TASK STATEMENT: Among the entries below, only the lines starting at the one with "Task: Switch to the Tilboð tab" and ending at the one with "This screenshot has width=952, height=1270.", both included, are to be printed exactly.

SOURCE DATA:
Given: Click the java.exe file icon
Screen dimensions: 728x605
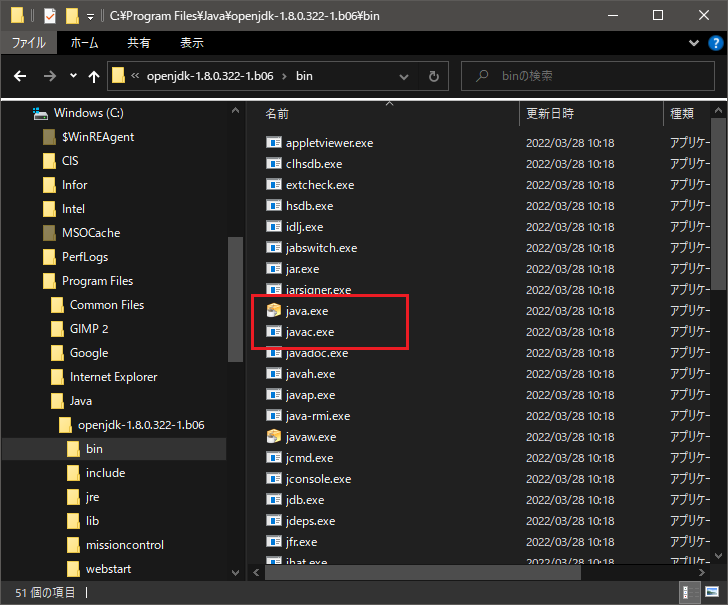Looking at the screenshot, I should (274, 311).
--
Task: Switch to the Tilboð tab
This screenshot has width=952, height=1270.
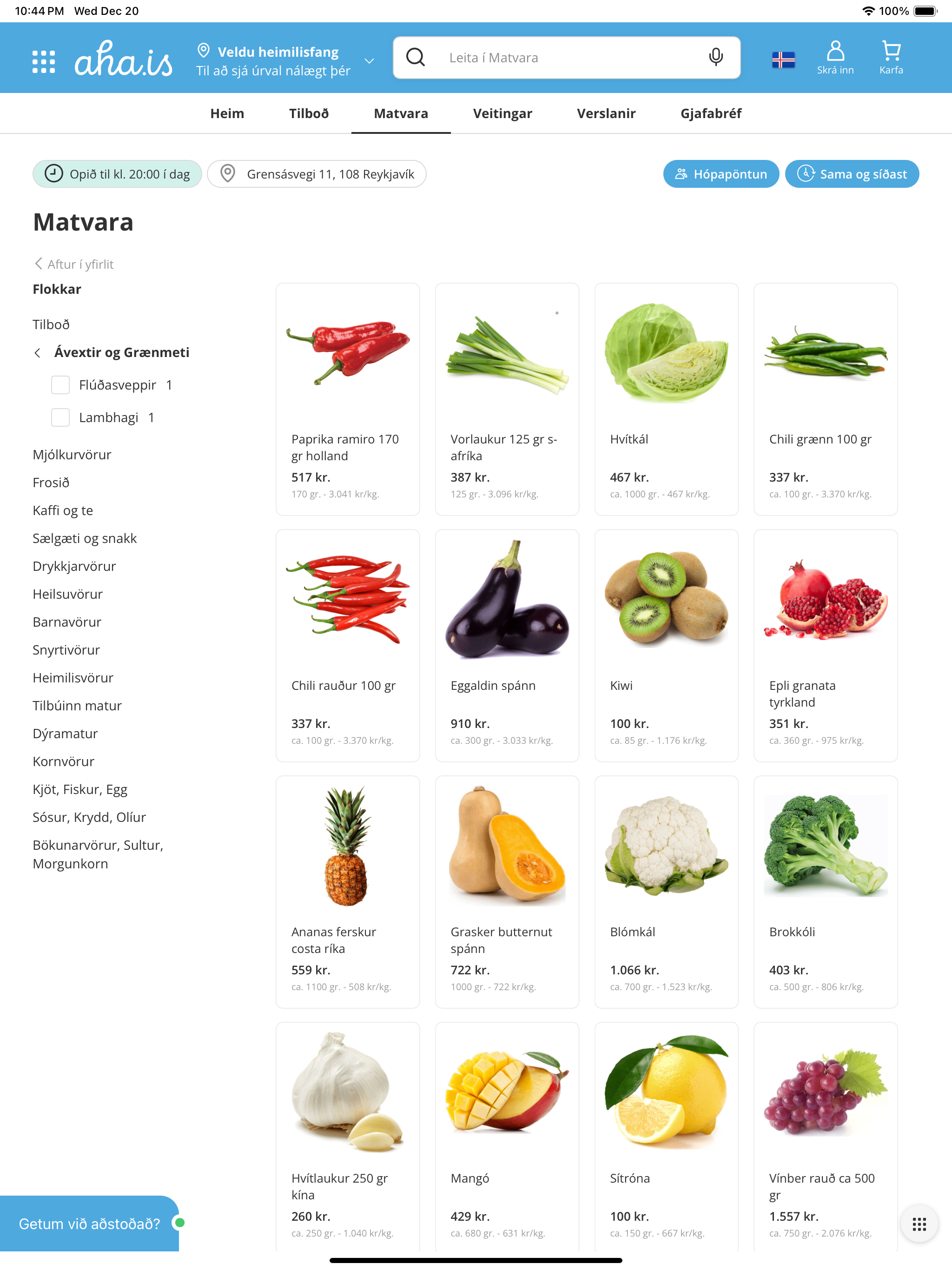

WORKED SOLUTION:
Task: Switch to the Tilboð tab
This screenshot has width=952, height=1270.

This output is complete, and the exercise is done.